RTO & RPO in Practice: Business Impact Analysis

To come up with the right RTO or RPO, you’ll need to ask yourself a few key questions.

  1. What recovery period would be necessary to keep the business running?
  2. What recovery period would be ideal?
  3. What recovery period is possible, given our resources and the potential circumstances?
  4. What will it take to get a service up and running again in a given timeframe?
  5. How much will it cost per year to ensure that objective?
  6. How much money will be lost while the service is down?
  7. What other impacts might the outage or data loss have?

This type of thinking falls in the realm of business impact analysis, which assesses the potential impact of outages, disruptions, and other adverse events upon a business. Much of it comes down to key questions of what could go wrong and what it would take to mitigate these situations. A small e-commerce site that goes down might lose $1,000 per hour on average. That can be a lot for a small business, and the business owner might indeed be very motivated to get their site back online as quickly as possible. But it might not make sense to spend hundreds of thousands of dollars a year on a backup site to ensure an RTO of less than an hour. These cost considerations become very different when you consider a major retailer, such as Amazon, that might lose millions of dollars an hour in the event of an outage – and maybe even worse consequences if Amazon Web Services goes down, too. Prolonged outages can also result in a loss of customer trust or even bad headlines and stock market dips. The stakes might seem low for a software startup that’s still building its revenue base – but if they lose the trust of key product evangelists, even a six-hour outage could seriously dent their growth trajectory. Time of day makes a big difference in the event of an outage. A business that makes $50,000 an hour during the day might only pull $5,000 an hour after dark. Is it still worth waking up key personnel in the dead of night to get it back up and running? That’s up to you – and them. Although RTO and RPO do not account for the time of day, the business continuity plan they shape can still take timing into account. If key data comes in when markets close at 4:00 pm, for instance, it might make sense to schedule your daily backup for 5:00 pm. Because it’s still a daily backup, your RPO technically is just one day. But if you lose data overnight, your backup will still have a full account of the previous day.

RTO, RPO, and Failover Technology

As cloud infrastructure has developed, failover systems have become much more common. By using secondary servers and backup systems, failover systems can keep service running smoothly in the event the primary servers go down. Failover systems are simply a part of the business for many web service providers. Many businesses benefit from these systems without having to know much about them. As a website owner, I don’t worry much about keeping this site online. Instead, I pay my web hosting provider to do that for me. They ensure 99.99% uptime, and I’m sure they use failover systems to do so. Because they manage to host thousands of websites, it’s easier and more cost-effective for them to worry about my site’s RTO than for me to come up with my own business continuity plan and set up my own failover systems.

What Happens if a Company Misses its RTO or RPO?

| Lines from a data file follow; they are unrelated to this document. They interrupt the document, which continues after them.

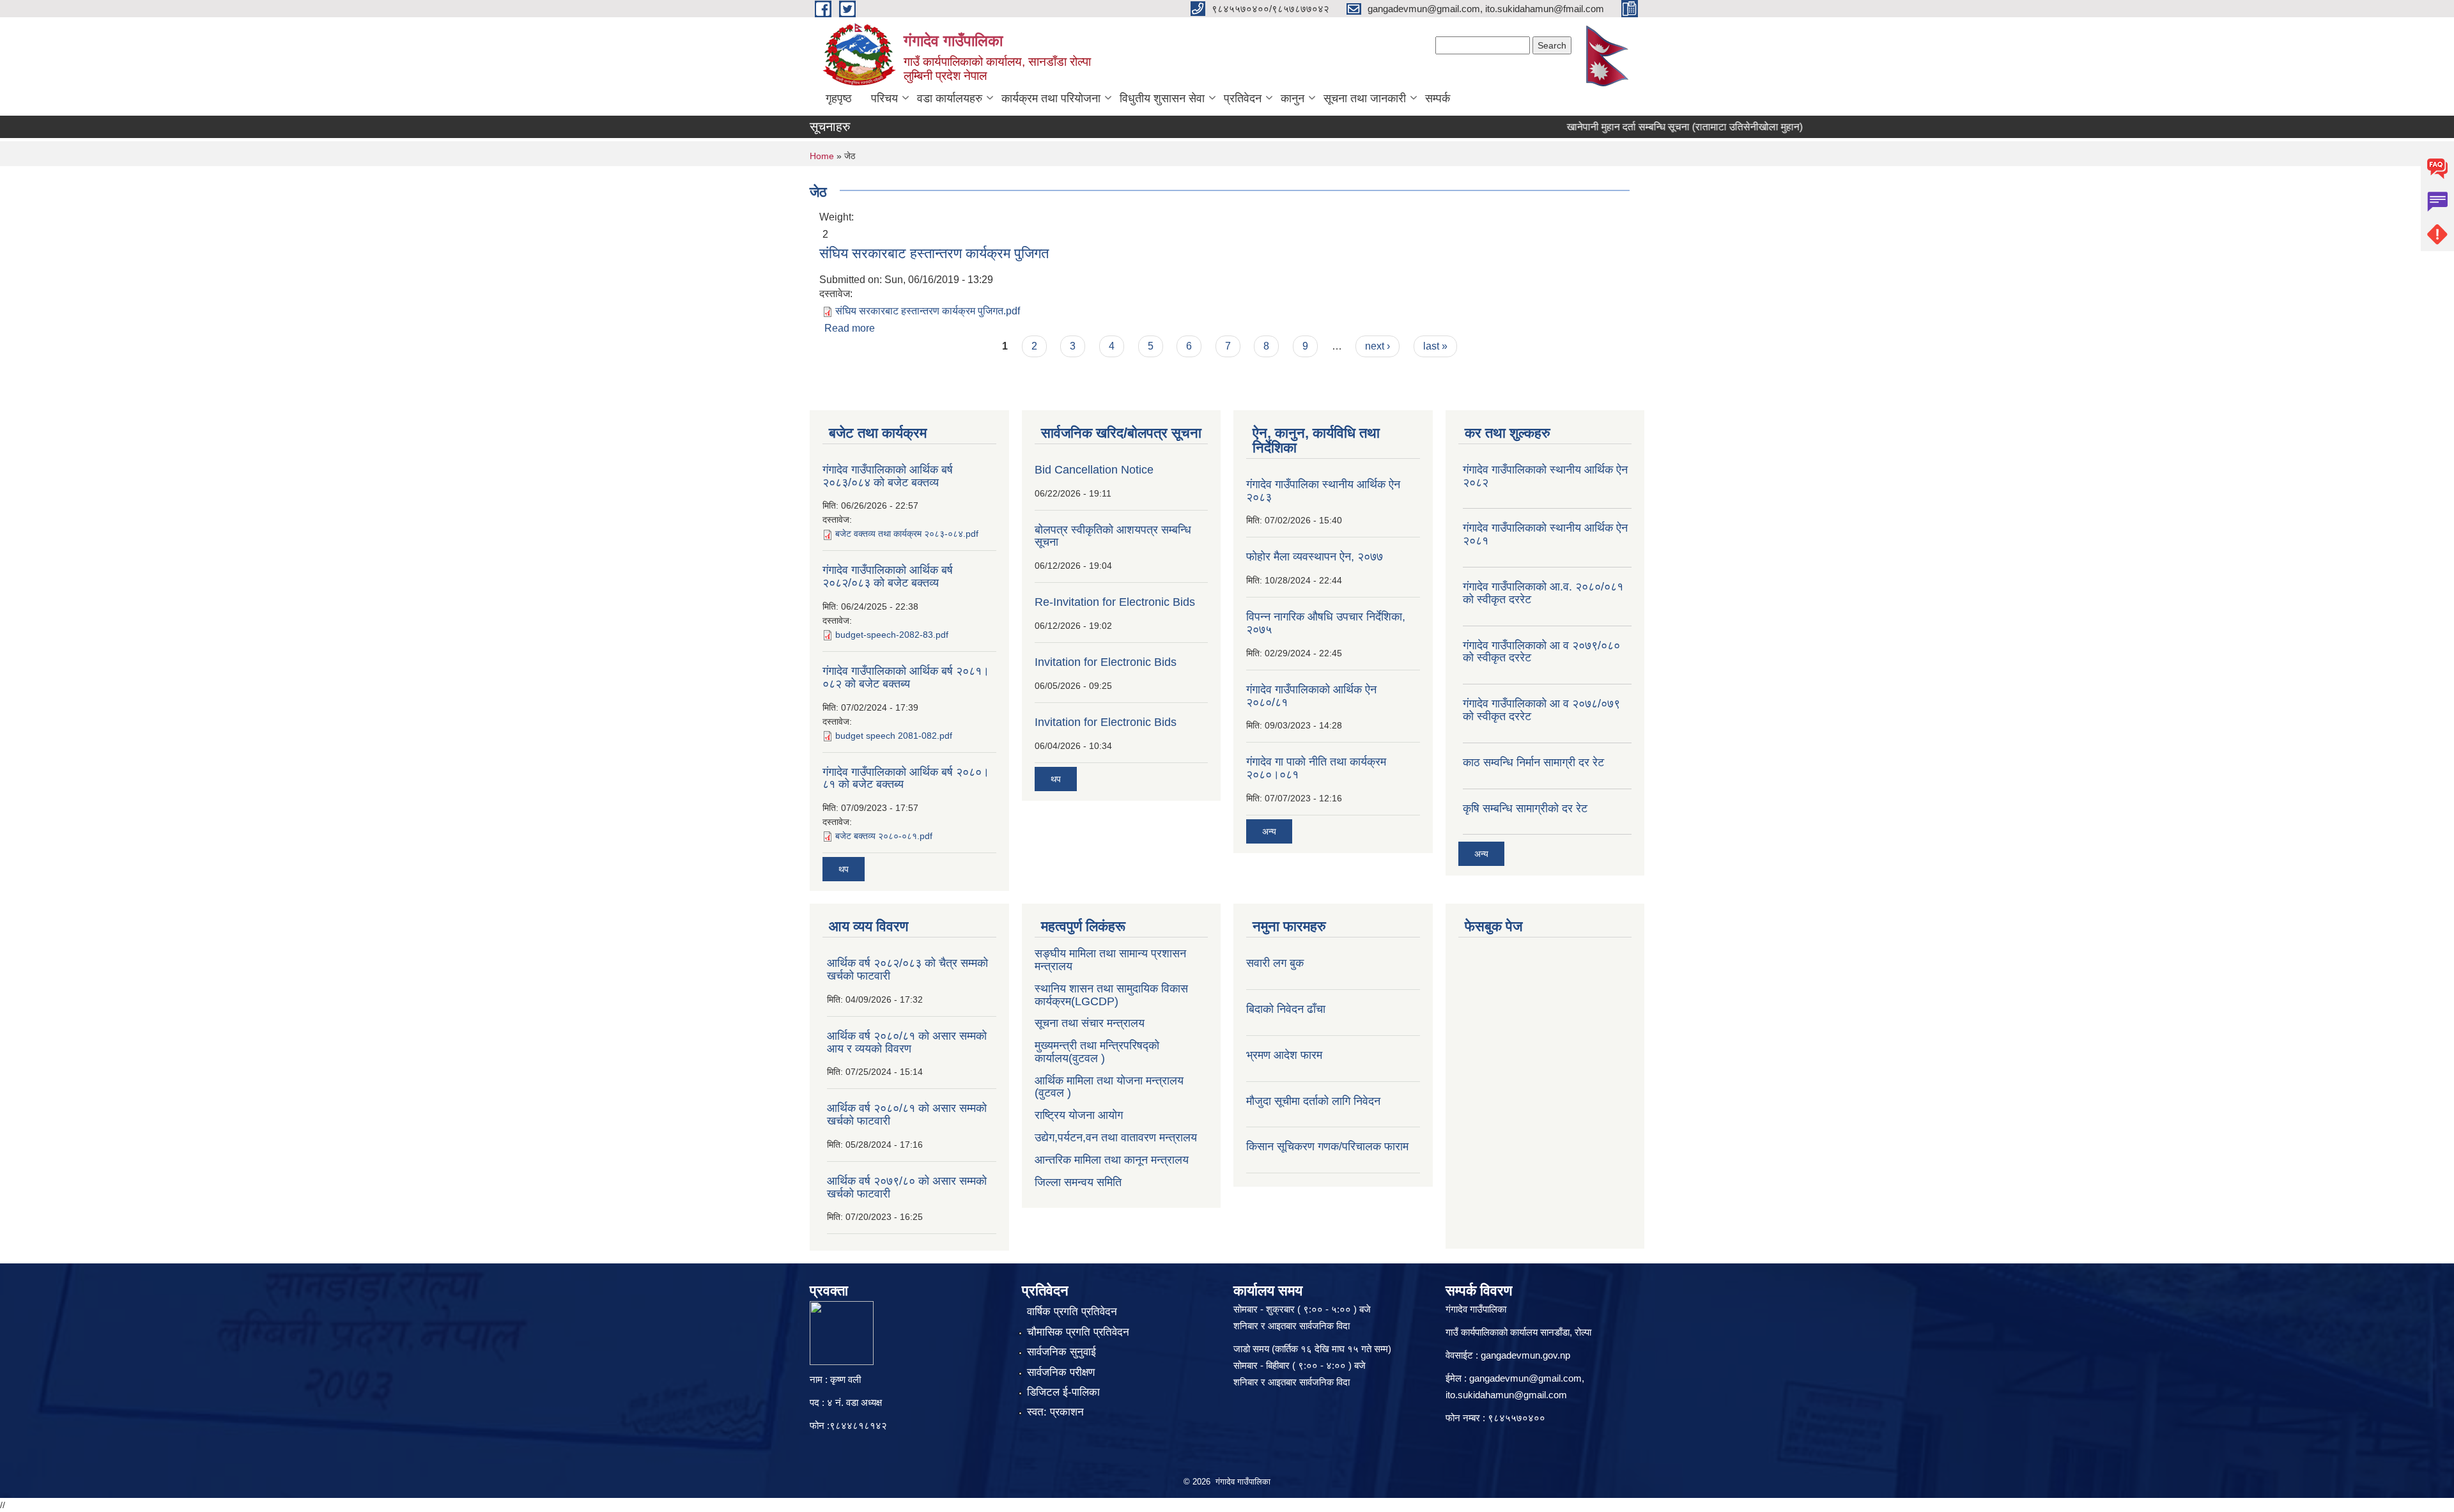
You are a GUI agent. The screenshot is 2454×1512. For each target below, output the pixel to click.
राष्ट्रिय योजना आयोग (1079, 1115)
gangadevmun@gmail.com (1525, 1378)
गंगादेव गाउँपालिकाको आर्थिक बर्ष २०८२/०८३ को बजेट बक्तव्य (887, 576)
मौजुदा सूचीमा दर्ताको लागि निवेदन (1313, 1101)
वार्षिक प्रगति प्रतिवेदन (1072, 1312)
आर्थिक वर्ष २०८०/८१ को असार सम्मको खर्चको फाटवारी (907, 1114)
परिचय (884, 98)
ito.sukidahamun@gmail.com (1506, 1394)
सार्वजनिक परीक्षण (1061, 1372)
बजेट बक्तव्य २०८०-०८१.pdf (883, 836)
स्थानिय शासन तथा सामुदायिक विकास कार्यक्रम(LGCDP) (1111, 995)
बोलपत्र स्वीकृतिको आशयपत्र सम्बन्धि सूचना (1113, 536)
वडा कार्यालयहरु (949, 98)
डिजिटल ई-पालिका (1063, 1392)
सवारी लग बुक (1275, 963)
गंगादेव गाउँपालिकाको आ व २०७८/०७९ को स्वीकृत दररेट (1541, 710)
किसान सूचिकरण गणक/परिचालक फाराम (1327, 1146)
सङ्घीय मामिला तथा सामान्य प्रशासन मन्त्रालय (1110, 960)
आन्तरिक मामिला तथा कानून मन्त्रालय (1112, 1159)
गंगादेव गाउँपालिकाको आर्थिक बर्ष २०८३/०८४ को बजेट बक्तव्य (887, 476)
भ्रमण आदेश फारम (1284, 1055)
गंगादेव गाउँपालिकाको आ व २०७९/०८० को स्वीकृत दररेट (1541, 652)
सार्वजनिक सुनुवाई (1061, 1352)
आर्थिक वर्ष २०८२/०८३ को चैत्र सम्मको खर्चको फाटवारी (907, 969)
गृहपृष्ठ (839, 98)
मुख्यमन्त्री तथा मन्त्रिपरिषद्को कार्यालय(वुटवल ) (1097, 1052)
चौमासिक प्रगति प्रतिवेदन (1078, 1332)
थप (843, 869)
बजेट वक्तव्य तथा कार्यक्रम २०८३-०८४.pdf (906, 533)
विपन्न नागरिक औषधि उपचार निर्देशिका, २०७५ (1325, 623)
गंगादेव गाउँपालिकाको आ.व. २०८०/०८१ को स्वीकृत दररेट (1543, 593)
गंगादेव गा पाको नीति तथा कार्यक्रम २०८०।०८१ (1316, 768)
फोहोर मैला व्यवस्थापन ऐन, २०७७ (1314, 556)
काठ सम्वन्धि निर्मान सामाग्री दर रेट (1533, 762)
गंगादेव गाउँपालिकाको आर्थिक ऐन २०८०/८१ (1311, 696)
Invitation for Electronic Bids (1106, 662)
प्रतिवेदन (1243, 98)
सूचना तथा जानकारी (1364, 98)
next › (1377, 346)
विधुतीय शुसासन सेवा (1162, 98)
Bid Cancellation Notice (1094, 469)
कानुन (1292, 98)
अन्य (1269, 831)
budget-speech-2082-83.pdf (891, 634)
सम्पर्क (1437, 98)
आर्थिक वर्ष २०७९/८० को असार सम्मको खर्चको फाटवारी (907, 1187)
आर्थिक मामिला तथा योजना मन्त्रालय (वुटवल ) (1109, 1087)
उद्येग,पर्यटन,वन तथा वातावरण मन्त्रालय (1116, 1137)
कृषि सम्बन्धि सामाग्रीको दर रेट (1525, 808)
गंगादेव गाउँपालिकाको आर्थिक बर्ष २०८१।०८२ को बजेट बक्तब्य (905, 677)
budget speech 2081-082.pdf (893, 735)
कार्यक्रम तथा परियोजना (1050, 98)
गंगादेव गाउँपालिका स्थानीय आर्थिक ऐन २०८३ (1323, 491)
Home (822, 156)
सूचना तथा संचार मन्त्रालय (1090, 1023)
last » (1435, 346)
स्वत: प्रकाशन (1055, 1412)
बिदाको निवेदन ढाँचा (1285, 1009)
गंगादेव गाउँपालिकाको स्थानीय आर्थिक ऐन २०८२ (1545, 476)
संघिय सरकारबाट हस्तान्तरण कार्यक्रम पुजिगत (934, 253)
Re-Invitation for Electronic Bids (1115, 602)
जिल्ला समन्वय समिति (1078, 1182)
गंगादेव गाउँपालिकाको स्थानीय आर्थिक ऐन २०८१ (1545, 534)
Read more (849, 328)
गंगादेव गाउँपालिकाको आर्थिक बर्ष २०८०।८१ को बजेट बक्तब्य (905, 778)
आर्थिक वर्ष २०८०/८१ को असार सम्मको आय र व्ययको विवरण (907, 1042)
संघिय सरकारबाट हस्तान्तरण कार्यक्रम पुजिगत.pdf (927, 310)
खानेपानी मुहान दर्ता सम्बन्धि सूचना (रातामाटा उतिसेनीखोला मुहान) (1645, 126)
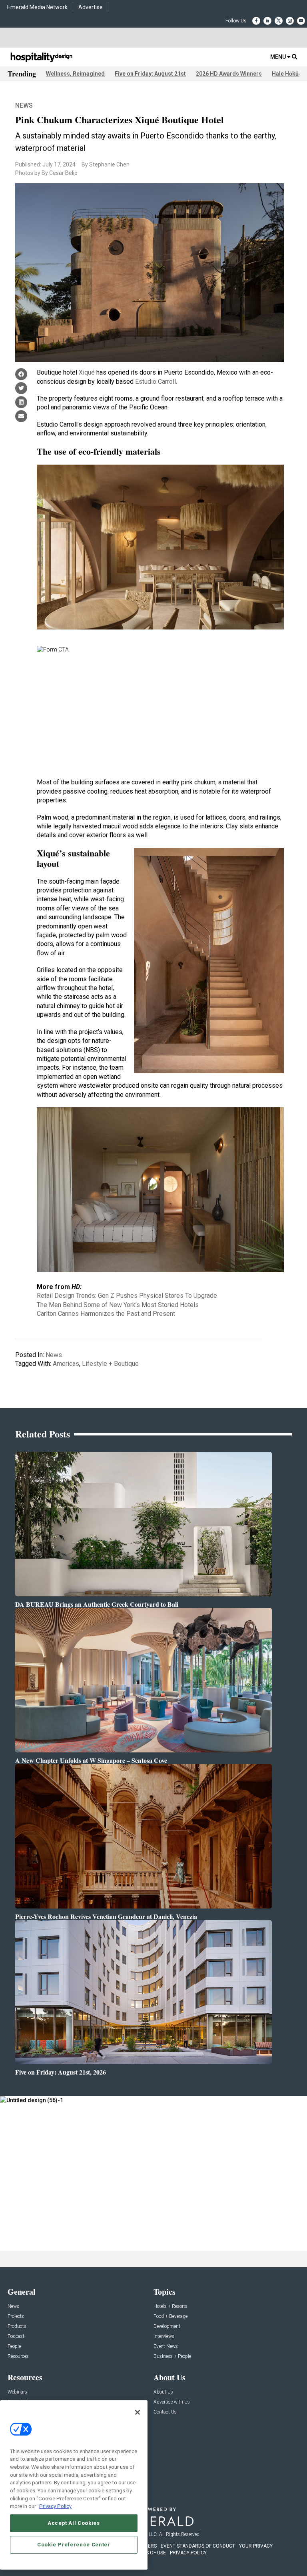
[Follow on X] (279, 21)
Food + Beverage (170, 2316)
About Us (163, 2392)
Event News (166, 2346)
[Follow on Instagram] (290, 21)
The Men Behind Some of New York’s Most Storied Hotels (118, 1305)
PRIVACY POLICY (188, 2553)
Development (167, 2326)
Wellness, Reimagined (75, 73)
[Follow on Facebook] (256, 21)
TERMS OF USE (149, 2553)
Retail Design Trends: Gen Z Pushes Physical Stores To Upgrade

If a company fails to meet its RTO or RPO, the results can sometimes be minimal – and sometimes disastrous. By nature, RTO and RPO are both objectives or goals. Once you set an RTO, you come up with a plan to achieve that goal. But disasters can be unruly: as the saying goes, no plan ever survives contact with the enemy. There are disasters you see coming, like a hurricane, and those that can strike at any time, like an earthquake. You might aim for an RTO of one hour, for instance. But if disaster strikes at 3:00 am, your tight one-hour plan might be delayed while your head of IT wakes up, gets dressed, makes coffee, and then comes to work. RTO and RPO only become ironclad if the outage or data loss could bring down the business. Otherwise, they’re primarily goals that structure business continuity planning.

Hopefully, when disaster strikes you can simply execute the plan as written to bring everything back together within the RTO and RPO you set out to achieve.